By Maureen Tai, 10 February 2022

During a recent trip to my hometown in Malaysia, I visited the shamelessly Instagrammable BookXcess @ Kong Heng and my browsing was rewarded with a gorgeous picture book, The Wonderful Adventures of Nils (ages 6+). I confess to not knowing at the time that the fable-like story was over a century old, and that its author, Selma Lagerlöf (1858 – 1940), is legendary in her native Sweden, being the first woman to ever win the Nobel Prize in Literature (as she did in 1909). I had been attracted primarily to the book’s exquisite paper-cut pages and how cleverly they overlaid the whimsical illustrations on the cover and inside of the book. A blatant case of judging a book by its cover.
Nils starts out as a rather unsympathetic character: all he does is sleep, eat and cause mischief, and one of his favourite activities is to torment the animals he encounters.

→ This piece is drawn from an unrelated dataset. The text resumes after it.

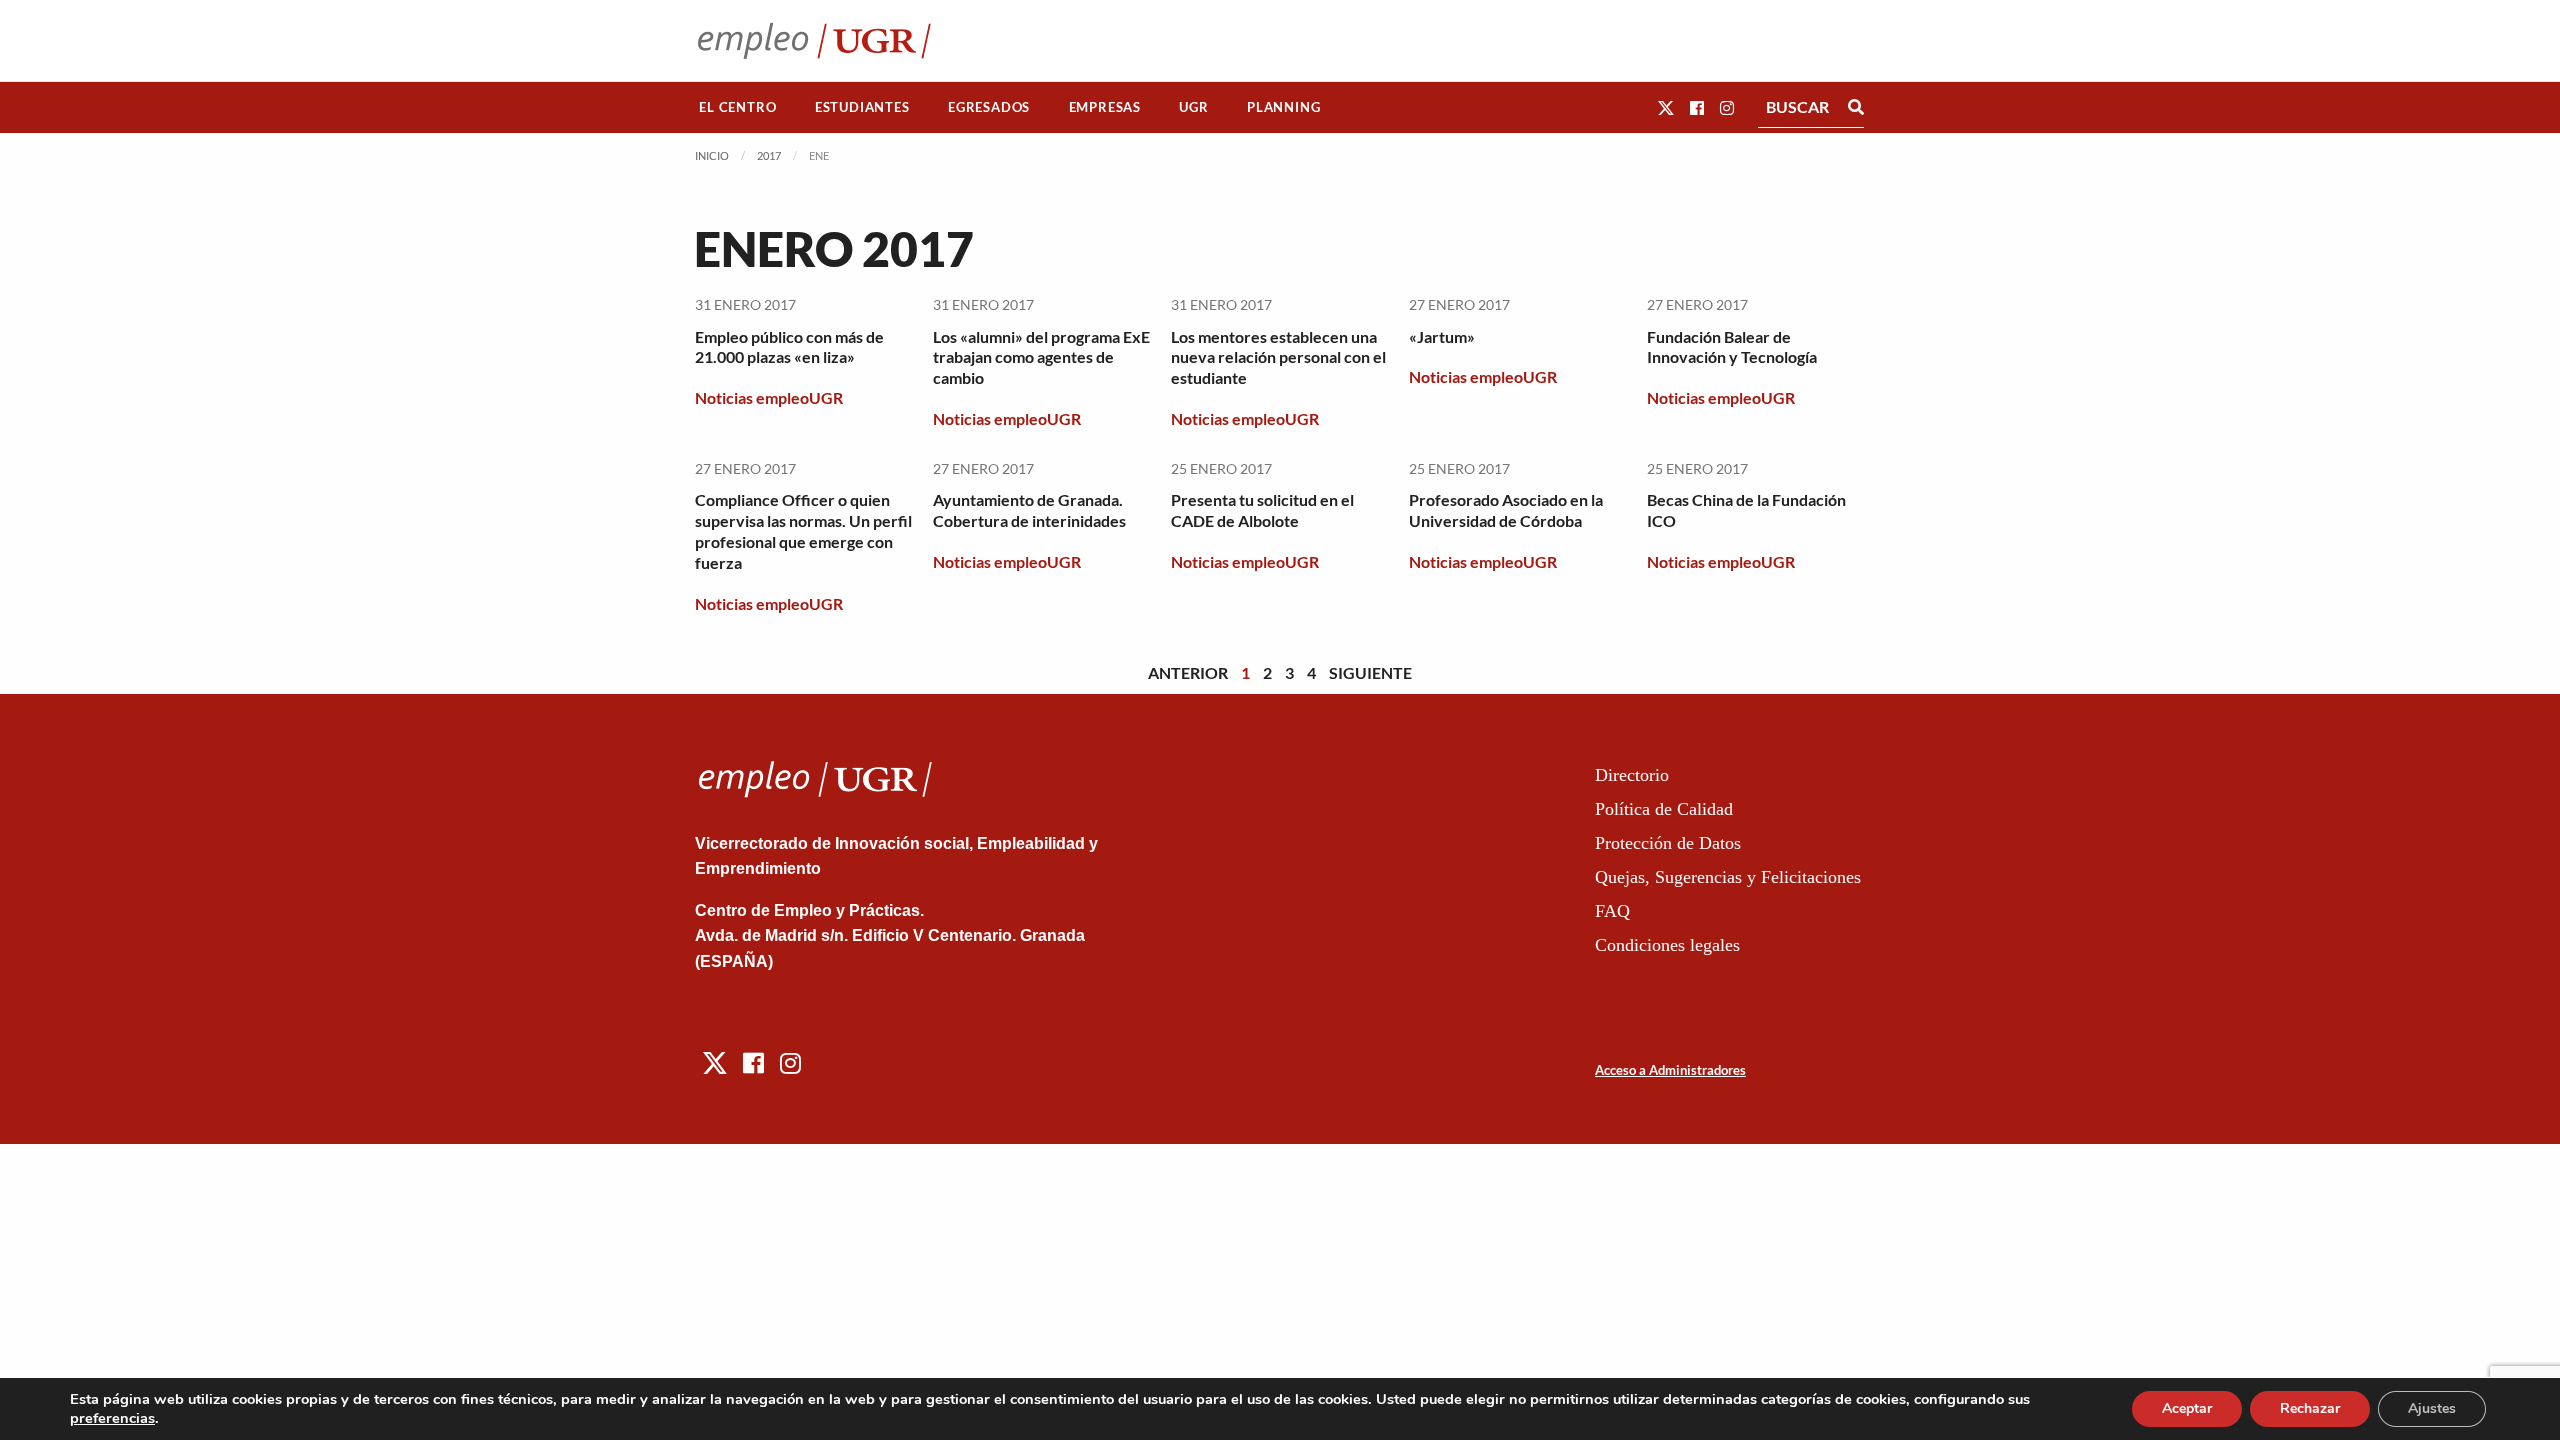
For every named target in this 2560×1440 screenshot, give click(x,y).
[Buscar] (1856, 107)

By some stroke of misfortune, Nils runs into an elf, who then turns the little boy into an elf. What Nils has lost in terms of stature however, he gains in the ability to understand animal-speak. Luckily for the hapless boy, and before any of the sparrows or cows or cats can exact revenge on him for his past misdeeds, Nils is spirited away by a flock of geese led by Akka, a hundred-year-old wild goose from Kebnekaise. The geese are on their way to Lapland, right at the other end of the Swedish peninsula, the furthest point from Nil’s home in Västra Vemmenhög.

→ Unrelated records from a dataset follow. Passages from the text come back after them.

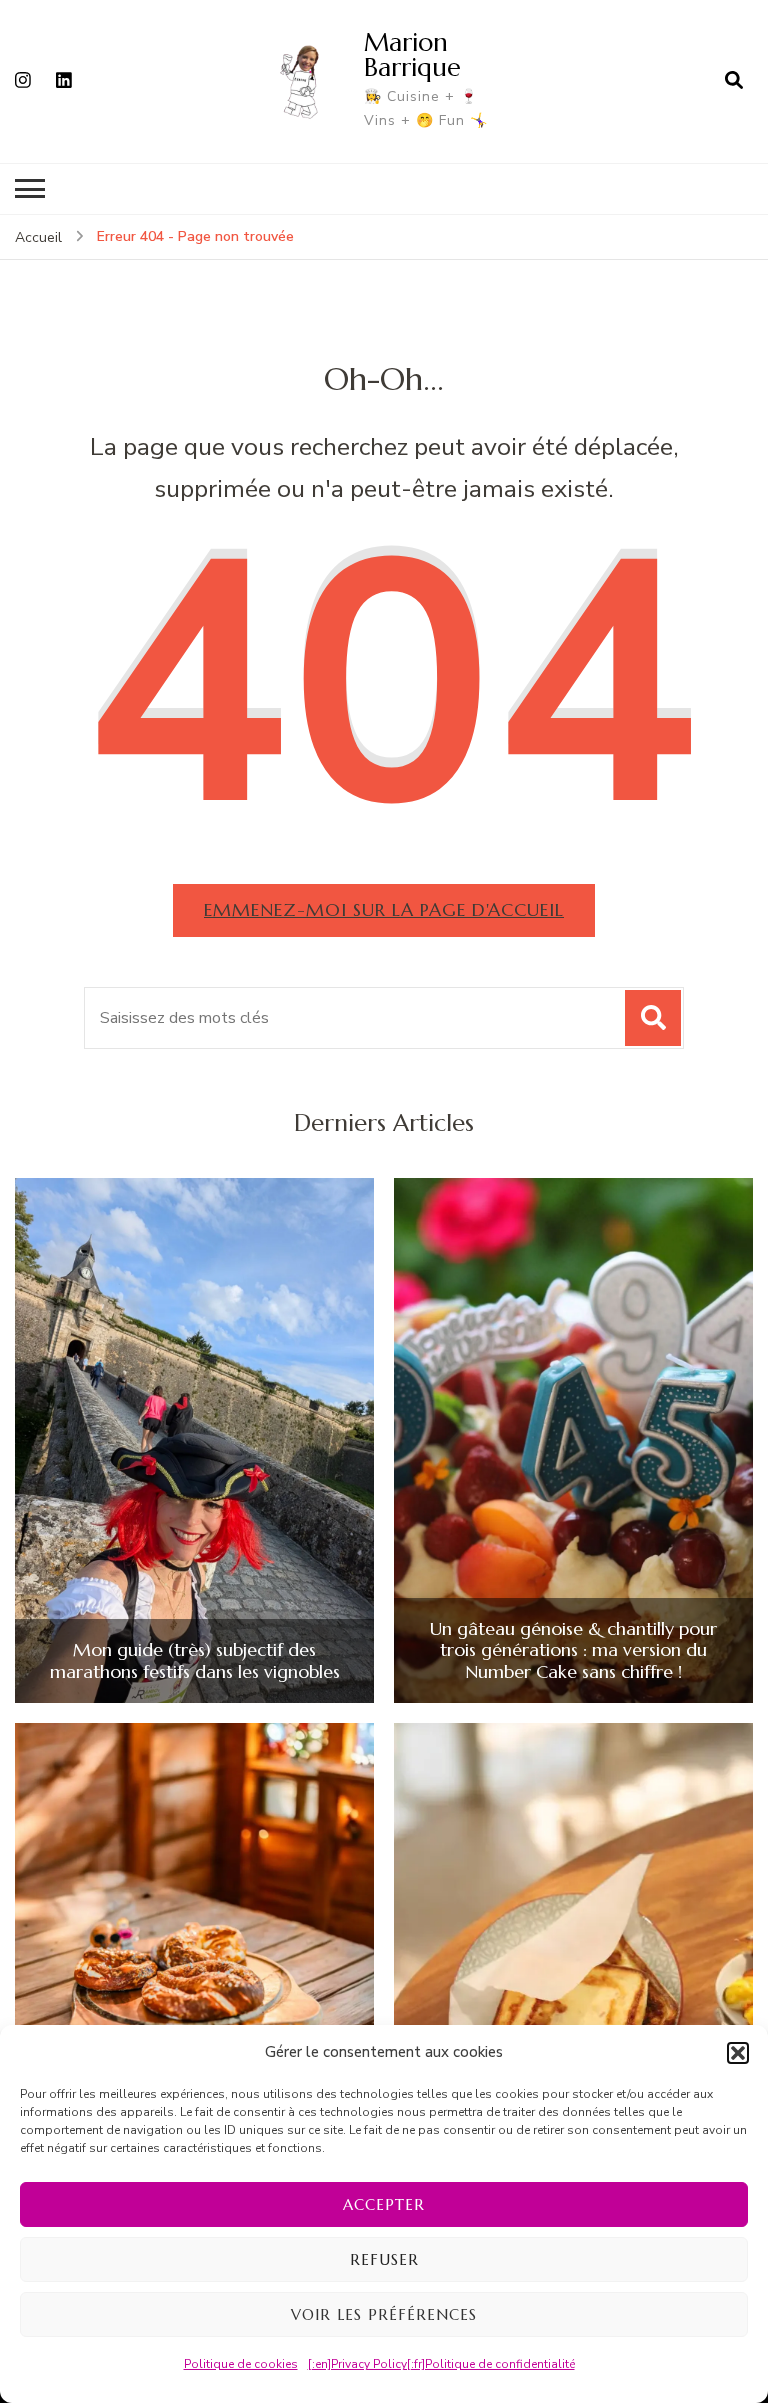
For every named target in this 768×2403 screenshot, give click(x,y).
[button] (738, 2053)
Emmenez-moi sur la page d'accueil (384, 909)
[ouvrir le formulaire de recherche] (734, 81)
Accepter (384, 2204)
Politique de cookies (241, 2364)
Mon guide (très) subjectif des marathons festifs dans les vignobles (195, 1660)
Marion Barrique (412, 54)
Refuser (384, 2259)
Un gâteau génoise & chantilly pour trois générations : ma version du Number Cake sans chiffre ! (573, 1650)
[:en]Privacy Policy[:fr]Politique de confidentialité (441, 2364)
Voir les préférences (384, 2314)
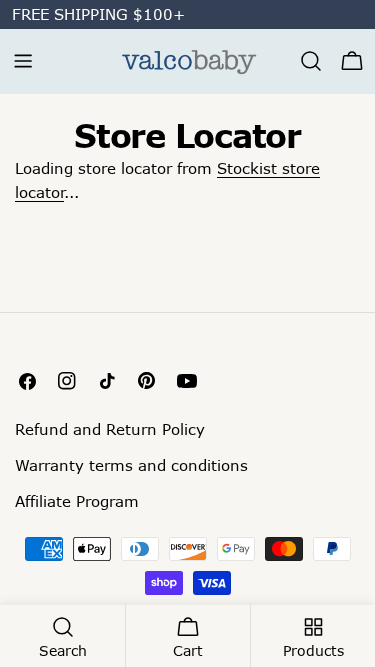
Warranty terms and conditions (131, 465)
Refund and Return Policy (110, 429)
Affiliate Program (77, 501)
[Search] (311, 61)
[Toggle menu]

Despite being terrified and tiny, Nils quickly proves to the geese that he is a worthy travelling companion, and is allowed to join his new, feathered friends on a journey across Sweden. By the time Nils finally returns home (and to his normal size), he is much-altered – a kinder, more compassionate and wiser boy – and much more knowledgable about the geography of his homeland. As I read the story, the detailed attention to place names, landscapes and seasonal changes had struck me as being a little odd, but it all made sense once I learnt that Selma had been commissioned to write the book as a geography reader more than a hundred years ago. Regardless of its age and original purpose, Nils’ fantastical adventures will delight younger readers, especially those who love talking animals, and this edition with its intricate paper-cut pages by Olivier Latyk is a worthy addition to any book lover’s bookshelf.